Neta de Manoel Carlos relembra ‘bronca’ do avô e emociona web: ‘Leblon sem ele parece vazio’
Sofia Frank compartilhou homenagem ao avô e recordou um conselho dado durante a adolescência

A morte de Manoel Carlos, aos 92 anos, provocou uma onda de comoção nas redes sociais, e uma homenagem em especial chamou a atenção: a feita por sua neta, Sofia Frank.
Abalada, a jovem usou as redes sociais para se despedir do avô, que morreu no último sábado (10), e compartilhou registros da infância ao lado do autor. No texto, ela destacou a importância de Maneco não apenas em sua trajetória, mas também na história de tantos brasileiros.

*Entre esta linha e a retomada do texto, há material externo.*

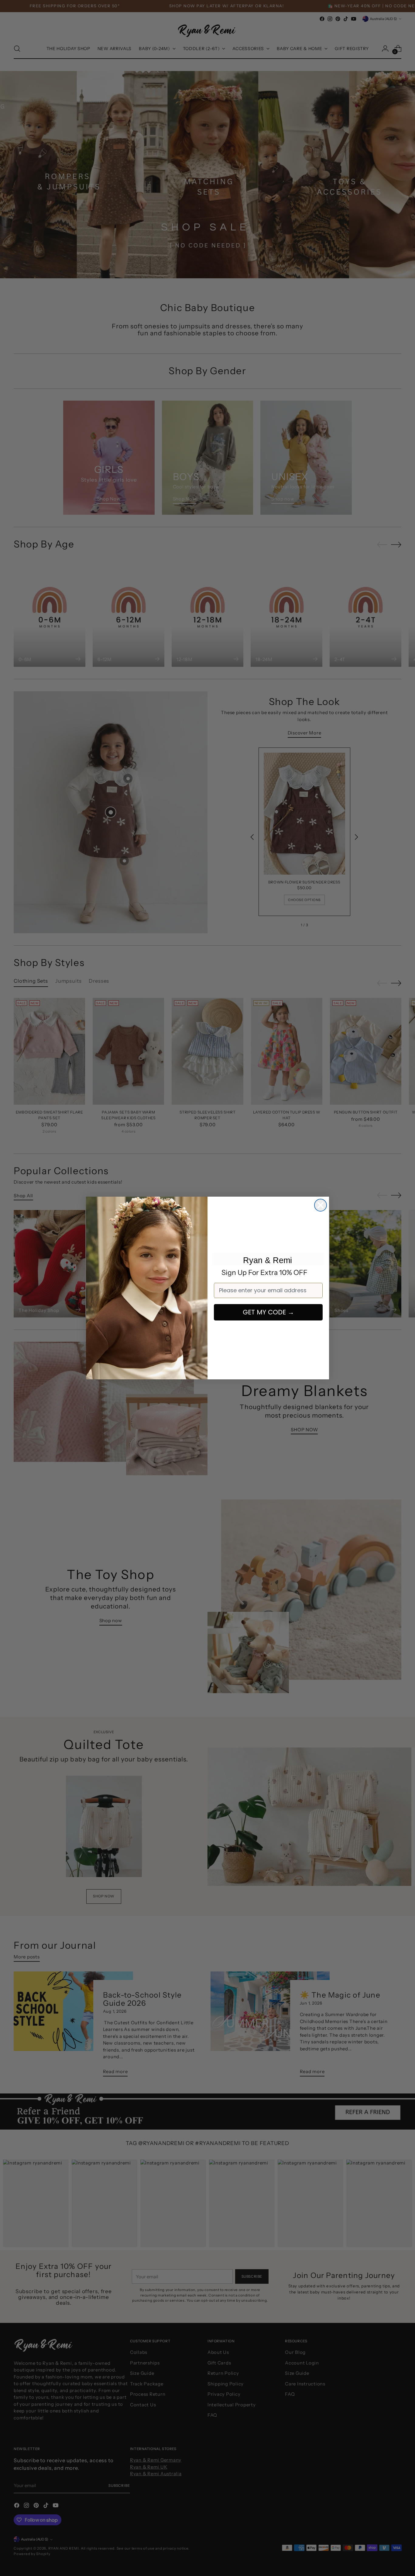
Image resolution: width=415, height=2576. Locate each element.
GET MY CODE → (268, 1312)
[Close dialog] (320, 1205)
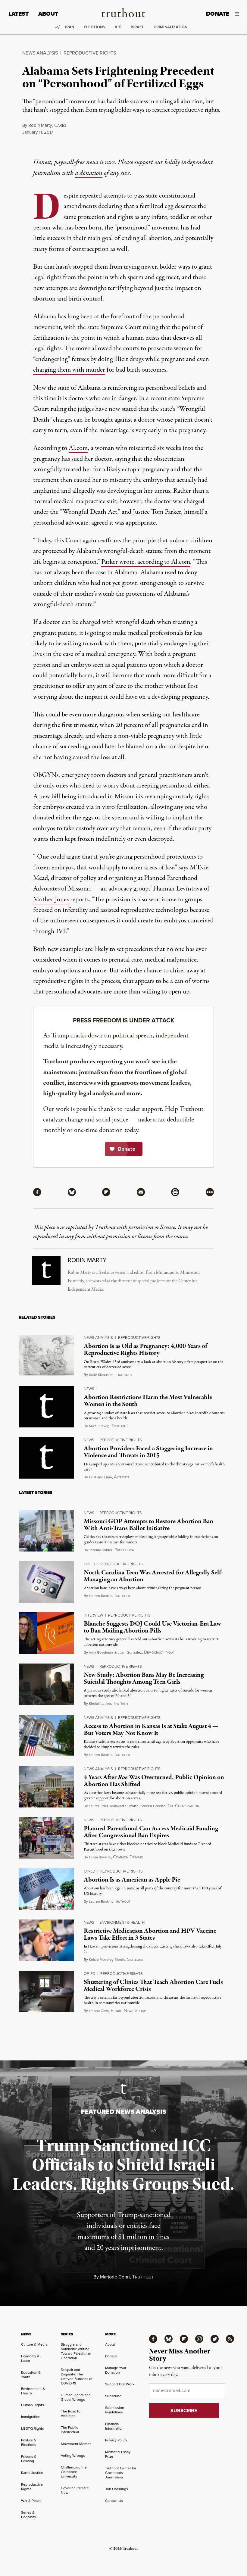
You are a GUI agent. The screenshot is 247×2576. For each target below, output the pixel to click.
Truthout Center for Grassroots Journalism (120, 2472)
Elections (94, 27)
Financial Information (114, 2426)
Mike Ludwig (99, 1425)
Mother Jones (51, 899)
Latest (18, 13)
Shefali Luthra (100, 1703)
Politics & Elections (28, 2442)
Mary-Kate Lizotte (124, 1805)
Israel (137, 27)
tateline (135, 1959)
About (48, 13)
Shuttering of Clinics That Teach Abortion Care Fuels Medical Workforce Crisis (153, 1986)
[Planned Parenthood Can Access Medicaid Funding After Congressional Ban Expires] (46, 1838)
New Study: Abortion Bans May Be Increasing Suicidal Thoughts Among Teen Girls (144, 1678)
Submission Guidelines (114, 2410)
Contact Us (114, 2500)
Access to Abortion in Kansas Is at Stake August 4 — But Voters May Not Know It (151, 1730)
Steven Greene (153, 1805)
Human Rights (32, 2404)
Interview (93, 1615)
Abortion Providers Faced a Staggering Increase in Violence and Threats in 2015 (148, 1452)
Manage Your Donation (115, 2370)
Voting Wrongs (73, 2455)
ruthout (124, 1375)
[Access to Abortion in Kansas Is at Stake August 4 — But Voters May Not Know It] (46, 1735)
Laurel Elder (98, 1805)
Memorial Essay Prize (117, 2454)
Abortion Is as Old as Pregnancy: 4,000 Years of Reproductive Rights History (145, 1350)
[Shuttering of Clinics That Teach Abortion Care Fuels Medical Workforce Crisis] (46, 1991)
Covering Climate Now (75, 2490)
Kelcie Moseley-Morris (107, 1959)
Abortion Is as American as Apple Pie (132, 1879)
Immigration (30, 2416)
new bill (49, 796)
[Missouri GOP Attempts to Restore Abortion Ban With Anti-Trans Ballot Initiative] (46, 1531)
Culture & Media (34, 2344)
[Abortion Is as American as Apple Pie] (46, 1889)
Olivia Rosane (100, 1857)
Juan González (130, 1652)
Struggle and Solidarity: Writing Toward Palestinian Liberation (76, 2351)
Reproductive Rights (90, 52)
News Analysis (40, 52)
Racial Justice (32, 2472)
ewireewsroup (128, 2011)
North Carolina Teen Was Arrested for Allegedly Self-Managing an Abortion (153, 1576)
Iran (69, 27)
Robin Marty (40, 125)
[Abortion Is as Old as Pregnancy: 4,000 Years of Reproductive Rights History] (46, 1355)
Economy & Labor (30, 2358)
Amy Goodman (101, 1652)
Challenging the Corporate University (74, 2472)
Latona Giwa (99, 2010)
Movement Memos (76, 2443)
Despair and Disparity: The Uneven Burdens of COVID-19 (76, 2376)
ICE (118, 27)
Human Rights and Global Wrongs (76, 2397)
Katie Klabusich (101, 1374)
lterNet (121, 1477)
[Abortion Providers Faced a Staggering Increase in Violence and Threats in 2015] (46, 1458)
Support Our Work (119, 2384)
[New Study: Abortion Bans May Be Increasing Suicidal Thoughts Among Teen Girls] (46, 1684)
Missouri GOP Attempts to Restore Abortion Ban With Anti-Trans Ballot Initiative (148, 1525)
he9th (120, 1703)
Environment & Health (122, 1922)
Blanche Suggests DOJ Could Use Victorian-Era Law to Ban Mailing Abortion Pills (152, 1627)
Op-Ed (89, 1564)
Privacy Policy (116, 2440)
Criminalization (170, 27)
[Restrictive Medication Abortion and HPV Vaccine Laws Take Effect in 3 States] (46, 1940)
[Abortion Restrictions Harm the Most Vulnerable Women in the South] (46, 1406)
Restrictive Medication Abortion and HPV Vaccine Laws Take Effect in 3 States (150, 1934)
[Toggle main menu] (238, 13)
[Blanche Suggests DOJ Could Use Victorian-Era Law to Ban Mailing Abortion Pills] (46, 1633)
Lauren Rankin (100, 1595)
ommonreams (128, 1857)
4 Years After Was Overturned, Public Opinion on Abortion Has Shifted (154, 1781)
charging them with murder (69, 370)
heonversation (183, 1806)
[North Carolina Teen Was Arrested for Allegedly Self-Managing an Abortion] (46, 1582)
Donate (217, 13)
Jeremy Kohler (100, 1549)
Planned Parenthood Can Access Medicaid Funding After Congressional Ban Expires (151, 1832)
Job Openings (116, 2488)
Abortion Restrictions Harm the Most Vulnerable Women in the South (148, 1401)
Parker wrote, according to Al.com (145, 562)
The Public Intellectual (70, 2429)
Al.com (78, 448)
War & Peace (31, 2500)
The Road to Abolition (70, 2413)
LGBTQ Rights (32, 2428)
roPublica (124, 1550)
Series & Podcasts (28, 2514)
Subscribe (113, 2395)
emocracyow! (159, 1652)
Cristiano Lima (100, 1477)
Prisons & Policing (28, 2458)
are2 (60, 125)
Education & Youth (31, 2374)
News (89, 1388)
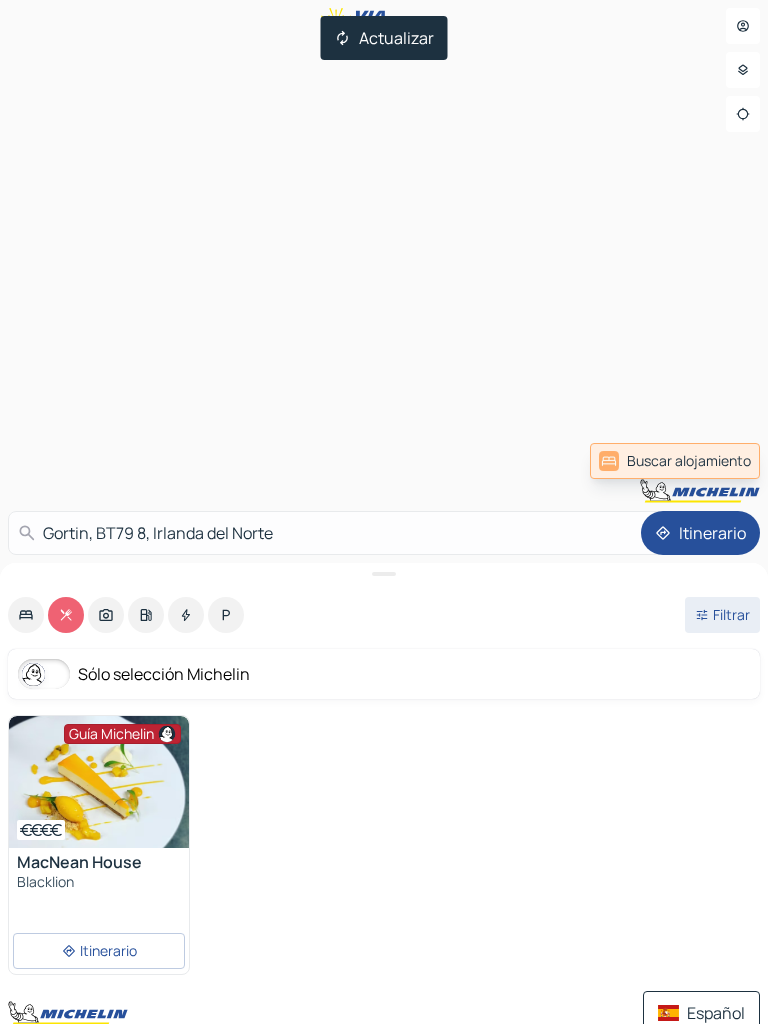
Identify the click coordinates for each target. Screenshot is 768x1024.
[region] (99, 782)
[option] (26, 615)
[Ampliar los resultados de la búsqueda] (384, 574)
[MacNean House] (99, 782)
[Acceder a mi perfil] (743, 26)
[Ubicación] (743, 114)
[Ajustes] (743, 70)
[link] (675, 461)
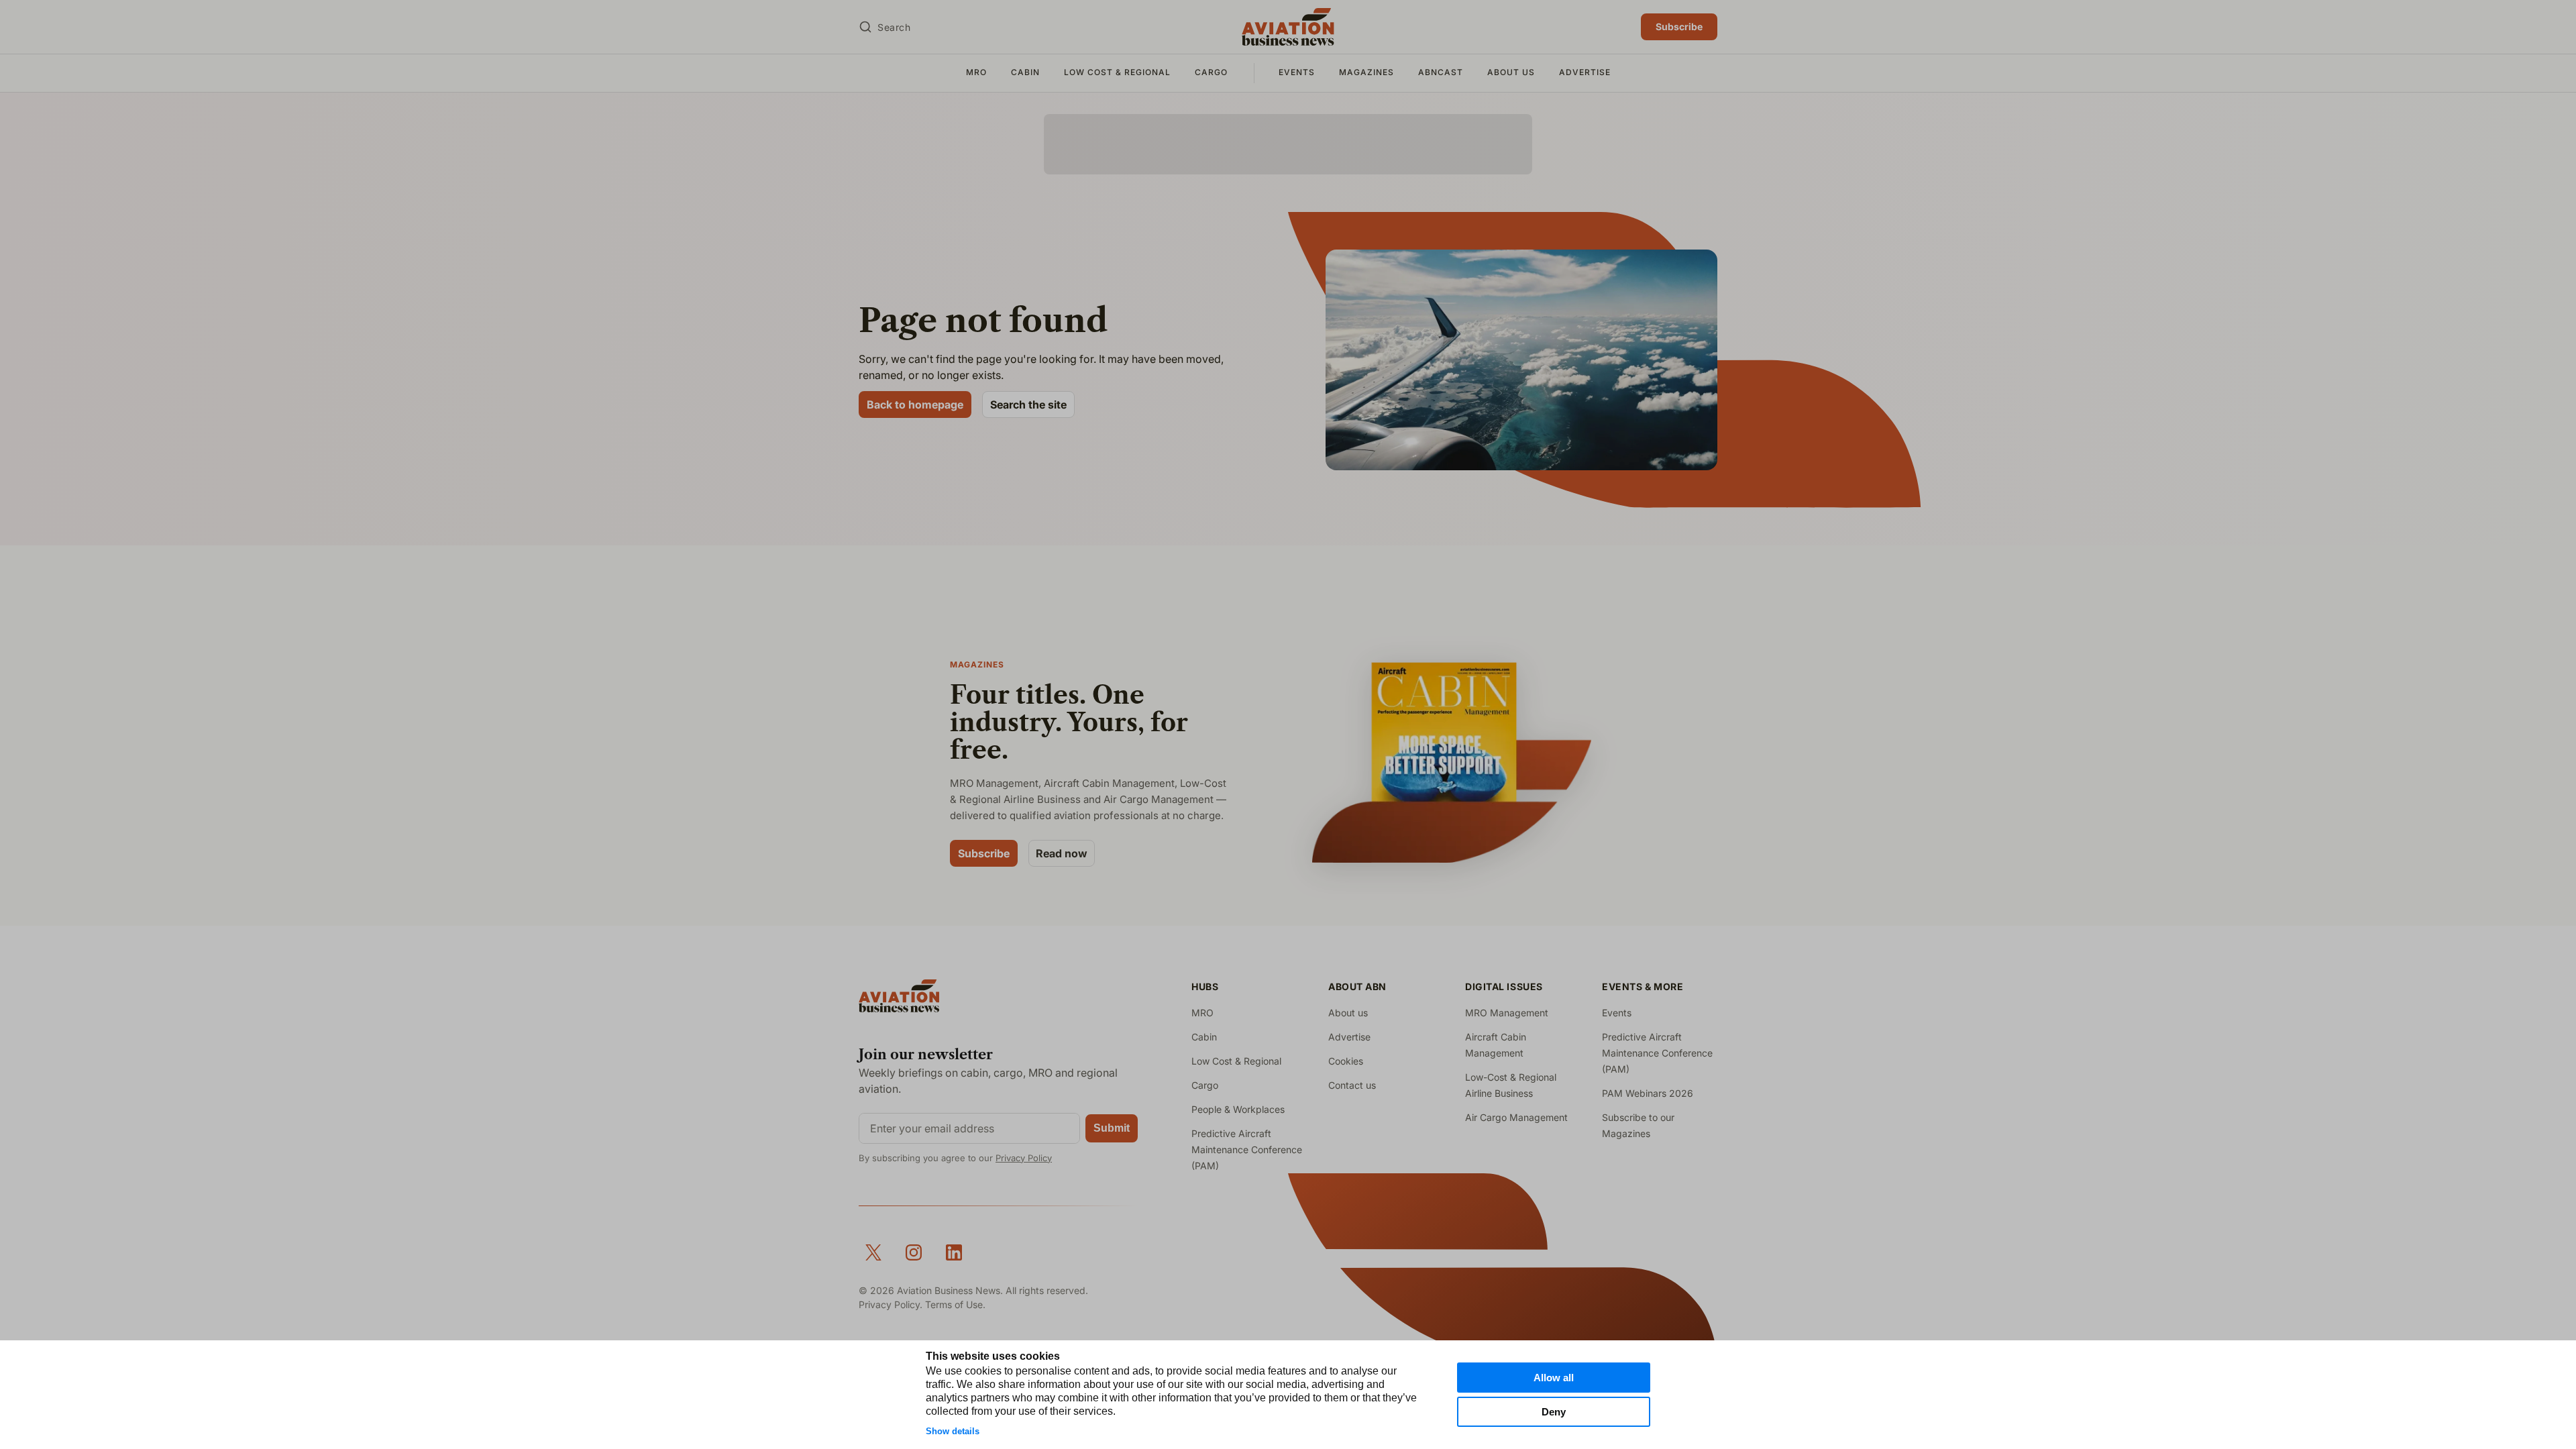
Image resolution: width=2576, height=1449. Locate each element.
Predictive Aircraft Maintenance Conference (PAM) (1246, 1149)
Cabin (1025, 72)
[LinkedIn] (954, 1252)
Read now (1061, 853)
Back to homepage (915, 404)
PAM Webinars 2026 (1647, 1093)
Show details (952, 1431)
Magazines (1366, 72)
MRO (976, 72)
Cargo (1211, 72)
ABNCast (1440, 72)
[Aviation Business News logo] (1288, 27)
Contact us (1352, 1085)
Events (1297, 72)
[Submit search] (865, 27)
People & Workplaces (1238, 1109)
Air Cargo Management (1516, 1117)
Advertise (1585, 72)
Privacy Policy (1024, 1157)
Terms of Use (954, 1304)
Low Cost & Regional (1117, 72)
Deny (1554, 1411)
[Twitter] (873, 1252)
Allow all (1554, 1377)
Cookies (1345, 1061)
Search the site (1028, 404)
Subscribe (1679, 26)
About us (1511, 72)
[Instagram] (913, 1252)
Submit (1111, 1128)
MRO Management (1506, 1012)
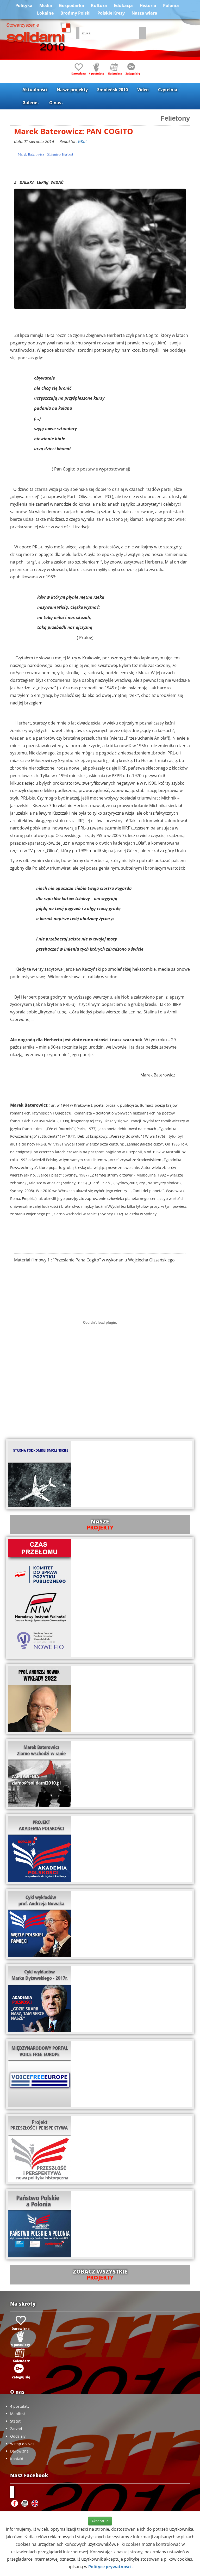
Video (143, 89)
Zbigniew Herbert (60, 154)
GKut (82, 141)
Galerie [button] (29, 103)
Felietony (175, 118)
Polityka (24, 5)
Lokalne (45, 13)
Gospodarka (71, 5)
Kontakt (16, 2458)
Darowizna (19, 2451)
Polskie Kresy (111, 13)
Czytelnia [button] (167, 89)
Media (45, 5)
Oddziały (18, 2436)
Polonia (171, 5)
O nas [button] (55, 103)
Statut (15, 2421)
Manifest (18, 2413)
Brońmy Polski (75, 13)
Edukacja (123, 5)
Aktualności (34, 89)
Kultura (99, 5)
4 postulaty (19, 2406)
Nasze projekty (72, 89)
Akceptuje (100, 2520)
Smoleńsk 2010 (112, 89)
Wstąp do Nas (22, 2443)
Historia (148, 5)
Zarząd (16, 2428)
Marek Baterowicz (31, 154)
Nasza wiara (144, 13)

“Eu ainda não sei o que dizer sobre a morte do vovô Maneco (ou vovô Marreco, como eu o chamava quando era criança). É impossível explicar de forma coesa tudo o que ele representa para mim. Ele escreveu quem eu sou. O meu mundo inteiro é visto e vivido a partir da maneira como ele escreveu. Vi muita gente dizendo que ele era o avô de todo noveleiro, e fico muito feliz de ter podido dividir, ainda que um pouquinho, desse imenso privilégio que foi ser sua neta”, escreveu.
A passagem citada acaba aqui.